:: About this task ::
Check each line of the records below for the string "computer", then state how many lines contain it, with no other output.

++++ Record set

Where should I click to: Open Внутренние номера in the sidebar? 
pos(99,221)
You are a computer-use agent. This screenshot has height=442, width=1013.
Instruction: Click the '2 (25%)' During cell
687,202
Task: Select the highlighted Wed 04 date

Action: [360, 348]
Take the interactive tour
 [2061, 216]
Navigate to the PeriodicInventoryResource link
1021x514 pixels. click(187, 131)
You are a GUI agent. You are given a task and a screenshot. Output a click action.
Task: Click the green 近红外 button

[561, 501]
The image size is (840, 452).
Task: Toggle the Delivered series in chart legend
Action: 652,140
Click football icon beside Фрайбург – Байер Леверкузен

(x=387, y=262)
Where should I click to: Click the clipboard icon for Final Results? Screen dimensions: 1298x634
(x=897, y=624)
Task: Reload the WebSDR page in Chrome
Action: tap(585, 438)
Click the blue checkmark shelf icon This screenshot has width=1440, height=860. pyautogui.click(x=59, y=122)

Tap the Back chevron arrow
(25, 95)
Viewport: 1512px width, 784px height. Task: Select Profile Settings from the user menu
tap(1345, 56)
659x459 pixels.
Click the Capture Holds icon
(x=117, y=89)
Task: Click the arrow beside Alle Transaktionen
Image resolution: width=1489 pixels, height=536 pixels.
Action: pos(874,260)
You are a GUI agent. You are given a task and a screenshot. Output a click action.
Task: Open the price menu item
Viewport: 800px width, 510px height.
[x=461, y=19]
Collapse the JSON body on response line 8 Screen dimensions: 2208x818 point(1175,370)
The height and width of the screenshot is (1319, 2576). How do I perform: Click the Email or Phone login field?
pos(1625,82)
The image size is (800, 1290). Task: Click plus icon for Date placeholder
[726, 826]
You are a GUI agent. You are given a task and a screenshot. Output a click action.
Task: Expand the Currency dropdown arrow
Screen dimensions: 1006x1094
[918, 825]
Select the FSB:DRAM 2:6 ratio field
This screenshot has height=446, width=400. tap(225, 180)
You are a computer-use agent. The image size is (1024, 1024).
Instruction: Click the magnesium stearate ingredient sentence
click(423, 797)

++++++++

:: Answer below ::
2